A decision tree defines a function
$$
f : \mathbb{R}^d \to \hat{\mathcal{Y}},
$$
where $ \hat{\mathcal{Y}}$ is the space of admissible predictions.
The function $f$ is **piecewise constant** over a partition of the input space
into axis-aligned regions.

Each region corresponds to a **leaf** of the tree, and the prediction is constant
within each leaf. That is, there exists a collection of disjoint regions
$\{\ell\}$ such that
$$
f(x) = f_\ell \quad \text{for all } x \in \ell.
$$

The specific form of the prediction space $ \hat{\mathcal{Y}}$ and the loss function
used to evaluate predictions depend on the learning task and will be specified
separately for regression and classification.

CART specializes the general decision tree framework by restricting trees to be
binary and by constructing them through greedy empirical risk minimization.
Each internal node implements an axis-aligned split of the form
$$
x_j \le \theta \quad \text{or} \quad x_j > \theta,
$$
which partitions the input space into two child regions.

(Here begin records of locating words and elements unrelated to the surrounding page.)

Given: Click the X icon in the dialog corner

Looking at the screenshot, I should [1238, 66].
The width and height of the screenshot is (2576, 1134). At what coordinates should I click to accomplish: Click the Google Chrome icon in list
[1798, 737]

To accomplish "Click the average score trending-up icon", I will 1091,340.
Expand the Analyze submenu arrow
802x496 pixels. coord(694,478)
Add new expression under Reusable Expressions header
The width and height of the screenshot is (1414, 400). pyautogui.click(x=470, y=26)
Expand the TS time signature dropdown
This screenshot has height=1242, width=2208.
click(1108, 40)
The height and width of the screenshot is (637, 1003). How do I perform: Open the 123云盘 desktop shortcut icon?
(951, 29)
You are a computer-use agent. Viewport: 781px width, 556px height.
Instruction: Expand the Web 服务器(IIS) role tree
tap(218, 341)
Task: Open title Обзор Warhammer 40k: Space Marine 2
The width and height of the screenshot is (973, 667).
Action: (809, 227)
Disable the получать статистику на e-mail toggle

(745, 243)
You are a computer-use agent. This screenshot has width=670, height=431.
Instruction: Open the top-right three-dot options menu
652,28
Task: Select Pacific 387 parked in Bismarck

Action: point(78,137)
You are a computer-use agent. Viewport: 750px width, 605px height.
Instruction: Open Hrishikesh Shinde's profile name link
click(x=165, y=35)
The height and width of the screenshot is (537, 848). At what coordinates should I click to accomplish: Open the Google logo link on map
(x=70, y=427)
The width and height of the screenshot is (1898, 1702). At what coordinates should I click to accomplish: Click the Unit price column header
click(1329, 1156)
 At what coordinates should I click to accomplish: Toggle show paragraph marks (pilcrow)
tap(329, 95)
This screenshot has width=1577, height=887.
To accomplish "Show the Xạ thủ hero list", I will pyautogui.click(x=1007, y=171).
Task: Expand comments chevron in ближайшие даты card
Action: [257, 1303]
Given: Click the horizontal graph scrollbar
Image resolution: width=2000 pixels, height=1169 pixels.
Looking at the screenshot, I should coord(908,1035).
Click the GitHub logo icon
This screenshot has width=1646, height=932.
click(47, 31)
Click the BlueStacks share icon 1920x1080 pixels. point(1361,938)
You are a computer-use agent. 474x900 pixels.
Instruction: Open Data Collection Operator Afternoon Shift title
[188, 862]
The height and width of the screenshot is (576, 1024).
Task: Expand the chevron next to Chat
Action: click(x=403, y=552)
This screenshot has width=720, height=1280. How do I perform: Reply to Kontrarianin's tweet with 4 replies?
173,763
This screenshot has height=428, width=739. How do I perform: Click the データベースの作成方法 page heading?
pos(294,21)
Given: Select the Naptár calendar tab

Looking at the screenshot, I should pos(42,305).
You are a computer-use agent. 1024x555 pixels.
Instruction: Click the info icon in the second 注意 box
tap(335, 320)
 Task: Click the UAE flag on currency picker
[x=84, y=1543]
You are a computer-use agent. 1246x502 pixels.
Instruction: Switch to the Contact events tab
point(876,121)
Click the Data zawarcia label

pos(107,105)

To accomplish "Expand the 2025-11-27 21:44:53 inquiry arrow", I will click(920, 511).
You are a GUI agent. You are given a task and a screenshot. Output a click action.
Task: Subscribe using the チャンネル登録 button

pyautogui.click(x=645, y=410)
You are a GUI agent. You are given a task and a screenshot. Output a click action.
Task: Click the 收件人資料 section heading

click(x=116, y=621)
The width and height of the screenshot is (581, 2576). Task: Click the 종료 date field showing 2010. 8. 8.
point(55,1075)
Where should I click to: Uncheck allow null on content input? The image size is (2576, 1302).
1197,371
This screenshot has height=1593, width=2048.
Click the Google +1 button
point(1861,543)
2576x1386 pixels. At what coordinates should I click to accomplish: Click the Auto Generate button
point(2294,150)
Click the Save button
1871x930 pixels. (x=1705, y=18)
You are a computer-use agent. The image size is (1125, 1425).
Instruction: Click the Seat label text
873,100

## Loss function and empirical risk

Given a loss function $\ell(y, \hat y)$ measuring the discrepancy between a true
output $y \in \mathcal{Y}$ and a predicted output $\hat y \in \hat{\mathcal{Y}}$,
the (empirical) risk of a predictor $f$ is defined as
$$
\mathcal{R}_n(f)
=
\frac{1}{n}
\sum_{i=1}^n
\ell\bigl(y_i, f(x_i)\bigr).
$$

The choice of the prediction space $\hat{\mathcal{Y}}$ and of the loss function
$\ell$ depends on the learning task. For instance, $\hat{\mathcal{Y}}$ may
consist of real values in regression or probability distributions in
classification.

Because a decision tree is piecewise constant, there exists a partition of the
input space into leaves $\{\ell\}$ such that
$$
f(x) = f_\ell \quad \text{for all } x \in \ell.
$$
The empirical risk therefore decomposes as
$$
\mathcal{R}_n(f)
=
\frac{1}{n}
\sum_{\ell}
\sum_{i \in \ell}
\ell\bigl(y_i, f_\ell\bigr),
$$
which allows the optimal prediction at each leaf to be determined independently
by minimizing the loss over the samples reaching that leaf.

## Node

A node $t$ of a decision tree is identified with the subset
$$
t \subseteq \{1,\dots,n\}
$$
containing the indices of all training samples whose feature vectors
satisfy the sequence of split conditions defining that node.

Equivalently,
$$
i \in t \quad \Longleftrightarrow \quad x_i \text{ reaches node } t.
$$

The cardinality $|t|$ denotes the number of samples assigned to node $t$.